Quem saiu cedinho de casa nesse último final de semana constatou que a reabertura do distrito para visitantes também trouxe de volta dezenas de “flanelinhas” oferecendo vagas de estacionamento nas ruas.

Guarda Municipal

Iniciou ontem dia 27 de julho de 2020 mais um modelo de Patrulhamento Preventivo da Guarda Municipal de Mangaratiba: A Ronda Maria da Penha. Este modelo de patrulhamento é voltado para o cumprimento das medidas de proteção e prevenção previstas na Lei 11340/2006, conhecida como Lei Maria da Penha, que versa sobre a violência doméstica contra mulher. Já no primeiro dia de implantação, a nova Ronda Maria da Penha, teve de intervir num caso de descumprimento de medida restritiva na Serra do piloto. Segundo informado, após o flagrante, o indivíduo foi conduzido à 165 Delegacia de Mangaratiba.

Parábola

Uma garota bonita chamada Lola foi ao campo e comprou um burro de um velho fazendeiro por 300 Reais.
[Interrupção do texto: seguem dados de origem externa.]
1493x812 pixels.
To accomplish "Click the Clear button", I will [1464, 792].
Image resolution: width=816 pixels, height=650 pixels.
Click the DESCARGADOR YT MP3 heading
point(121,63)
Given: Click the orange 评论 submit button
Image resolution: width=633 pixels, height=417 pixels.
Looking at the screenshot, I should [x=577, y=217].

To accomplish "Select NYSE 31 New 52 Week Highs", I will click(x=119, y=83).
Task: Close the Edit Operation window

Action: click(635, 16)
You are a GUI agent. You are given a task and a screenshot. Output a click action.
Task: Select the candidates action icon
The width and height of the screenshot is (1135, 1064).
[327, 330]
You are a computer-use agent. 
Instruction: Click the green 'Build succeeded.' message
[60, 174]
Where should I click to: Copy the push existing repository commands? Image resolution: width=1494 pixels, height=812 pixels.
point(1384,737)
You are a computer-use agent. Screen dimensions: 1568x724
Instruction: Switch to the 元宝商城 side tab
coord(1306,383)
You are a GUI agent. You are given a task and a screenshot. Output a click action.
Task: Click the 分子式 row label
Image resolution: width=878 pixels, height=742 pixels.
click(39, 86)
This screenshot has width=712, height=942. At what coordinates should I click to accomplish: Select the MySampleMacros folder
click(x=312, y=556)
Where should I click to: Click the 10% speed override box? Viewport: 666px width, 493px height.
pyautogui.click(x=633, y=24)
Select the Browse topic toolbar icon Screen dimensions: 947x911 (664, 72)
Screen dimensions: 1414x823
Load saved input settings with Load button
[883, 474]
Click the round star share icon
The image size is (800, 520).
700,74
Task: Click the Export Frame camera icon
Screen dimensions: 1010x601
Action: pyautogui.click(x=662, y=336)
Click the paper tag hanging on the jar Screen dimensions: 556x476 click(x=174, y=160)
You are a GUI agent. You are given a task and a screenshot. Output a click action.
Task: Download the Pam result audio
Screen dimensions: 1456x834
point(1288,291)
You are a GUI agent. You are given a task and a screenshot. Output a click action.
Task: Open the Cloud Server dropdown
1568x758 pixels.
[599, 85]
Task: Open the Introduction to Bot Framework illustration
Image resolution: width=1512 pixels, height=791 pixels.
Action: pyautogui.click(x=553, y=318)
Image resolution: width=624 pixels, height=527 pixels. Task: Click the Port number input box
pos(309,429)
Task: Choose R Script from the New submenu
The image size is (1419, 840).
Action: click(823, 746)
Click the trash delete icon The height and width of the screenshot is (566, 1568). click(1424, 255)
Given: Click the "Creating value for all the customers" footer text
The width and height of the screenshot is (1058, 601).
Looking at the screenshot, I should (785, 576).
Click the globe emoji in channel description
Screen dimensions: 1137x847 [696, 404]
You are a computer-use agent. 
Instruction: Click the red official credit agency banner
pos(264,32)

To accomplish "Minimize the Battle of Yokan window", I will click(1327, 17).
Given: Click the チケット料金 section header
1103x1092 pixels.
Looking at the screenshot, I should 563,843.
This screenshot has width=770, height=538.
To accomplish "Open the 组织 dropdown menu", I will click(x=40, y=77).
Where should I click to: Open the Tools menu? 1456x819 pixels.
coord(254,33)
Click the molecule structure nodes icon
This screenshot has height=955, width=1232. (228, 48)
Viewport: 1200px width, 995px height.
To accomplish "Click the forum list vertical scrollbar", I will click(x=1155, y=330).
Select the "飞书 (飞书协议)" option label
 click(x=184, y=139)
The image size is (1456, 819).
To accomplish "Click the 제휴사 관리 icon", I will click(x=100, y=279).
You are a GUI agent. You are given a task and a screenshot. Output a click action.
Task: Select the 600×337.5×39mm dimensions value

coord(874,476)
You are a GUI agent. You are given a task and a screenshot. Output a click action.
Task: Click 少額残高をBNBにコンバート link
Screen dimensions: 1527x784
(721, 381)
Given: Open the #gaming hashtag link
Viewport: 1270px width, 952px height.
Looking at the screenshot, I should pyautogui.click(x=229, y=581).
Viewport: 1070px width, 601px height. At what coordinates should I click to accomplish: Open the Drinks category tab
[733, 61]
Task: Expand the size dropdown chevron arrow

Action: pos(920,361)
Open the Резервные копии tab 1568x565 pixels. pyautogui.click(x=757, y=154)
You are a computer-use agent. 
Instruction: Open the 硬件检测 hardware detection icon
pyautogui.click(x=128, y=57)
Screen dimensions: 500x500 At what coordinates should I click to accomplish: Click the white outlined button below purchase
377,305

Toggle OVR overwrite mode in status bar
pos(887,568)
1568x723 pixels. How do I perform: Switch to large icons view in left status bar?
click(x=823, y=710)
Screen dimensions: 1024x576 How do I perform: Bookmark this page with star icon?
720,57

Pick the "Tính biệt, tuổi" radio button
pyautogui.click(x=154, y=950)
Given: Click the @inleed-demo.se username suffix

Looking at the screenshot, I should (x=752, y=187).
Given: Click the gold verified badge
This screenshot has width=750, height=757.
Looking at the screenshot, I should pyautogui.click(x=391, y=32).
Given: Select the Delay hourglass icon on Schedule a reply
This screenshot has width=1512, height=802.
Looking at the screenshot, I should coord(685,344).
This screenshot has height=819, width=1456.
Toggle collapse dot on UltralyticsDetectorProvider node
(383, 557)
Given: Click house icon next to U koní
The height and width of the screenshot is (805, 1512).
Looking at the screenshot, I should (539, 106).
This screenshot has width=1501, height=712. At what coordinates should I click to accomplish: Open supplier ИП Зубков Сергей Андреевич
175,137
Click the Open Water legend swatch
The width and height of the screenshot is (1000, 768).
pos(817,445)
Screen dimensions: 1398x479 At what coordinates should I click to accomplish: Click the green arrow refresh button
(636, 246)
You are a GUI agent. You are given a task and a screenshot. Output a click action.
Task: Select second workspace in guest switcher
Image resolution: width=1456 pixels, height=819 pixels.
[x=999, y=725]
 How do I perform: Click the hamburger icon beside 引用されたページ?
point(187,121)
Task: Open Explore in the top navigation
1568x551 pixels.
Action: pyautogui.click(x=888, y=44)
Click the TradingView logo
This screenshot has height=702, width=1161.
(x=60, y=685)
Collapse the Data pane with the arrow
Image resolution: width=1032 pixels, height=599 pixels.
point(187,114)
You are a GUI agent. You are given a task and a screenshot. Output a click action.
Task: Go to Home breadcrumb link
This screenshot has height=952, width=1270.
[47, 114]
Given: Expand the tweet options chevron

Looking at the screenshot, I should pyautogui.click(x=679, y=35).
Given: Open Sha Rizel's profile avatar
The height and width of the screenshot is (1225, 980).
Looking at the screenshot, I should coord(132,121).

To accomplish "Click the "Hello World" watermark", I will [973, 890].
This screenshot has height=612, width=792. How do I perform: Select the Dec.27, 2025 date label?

O velho concordou em entregar o animal para ela no dia seguinte. Mas, no dia seguinte o camponês disse-lhe: Desculpe, Lola, mas tenho más notícias: O burro morreu. Bem, Lola disse, então me devolva meu dinheiro. O vendedor respondeu: Não posso. Eu já gastei. Lola disse-lhe: Bem. Apenas me dê o burro. E para quê? Perguntou o velho. O que você vai fazer com ele? Eu vou sortear, respondeu Lola. Você é louca, como vai sortear um burro morto? É só que eu não vou contar a ninguém que ele está morto, é claro. Um mês após esse evento, o camponês encontrou Lola novamente e perguntou: O que aconteceu com o burro? Lola respondeu: Eu sorteei, vendi 500 números a 20 Reais cada e faturei 10.000 Reais. E ninguém reclamou? Perguntou o velho. Apenas o vencedor, disse Lola, mas eu devolvi os 20 reis dele. Lola cresceu e de repente se tornou política. Foi prefeita, governadora, deputada e depois ministra, e da mesma maneira ela usou o dinheiro de todos. E esse dinheiro foi para seus bolsos! E todos sabemos como uma mulher, que durante sua vida nunca trabalhou como Deus pretendia, nem fez nada produtivo, agora é muito rica porque encontrou muitos burros mortos no caminho e seguiu rifando-os para muitas pessoas ingênuas. Mas a melhor parte dessa história é que ela continua encontrando mais burros mortos. (Autor anônimo)

Autor: Prof. Lauro

Psicólogo, Professor Universitário, aposentado, e escritor, 72 anos, divorciado, três filhas e seis netos. Com residência de temporada em Itacuruçá desde 1950 e definitiva a partir da aposentadoria em 2001.

2 comentários em “28 de julho de 2020”

  1. Caro Prof. Lauro e leitores,

    Gostei da parábola ao final da postagem, a qual nos mostra como uma geração passa para a outra seus vícios de caráter.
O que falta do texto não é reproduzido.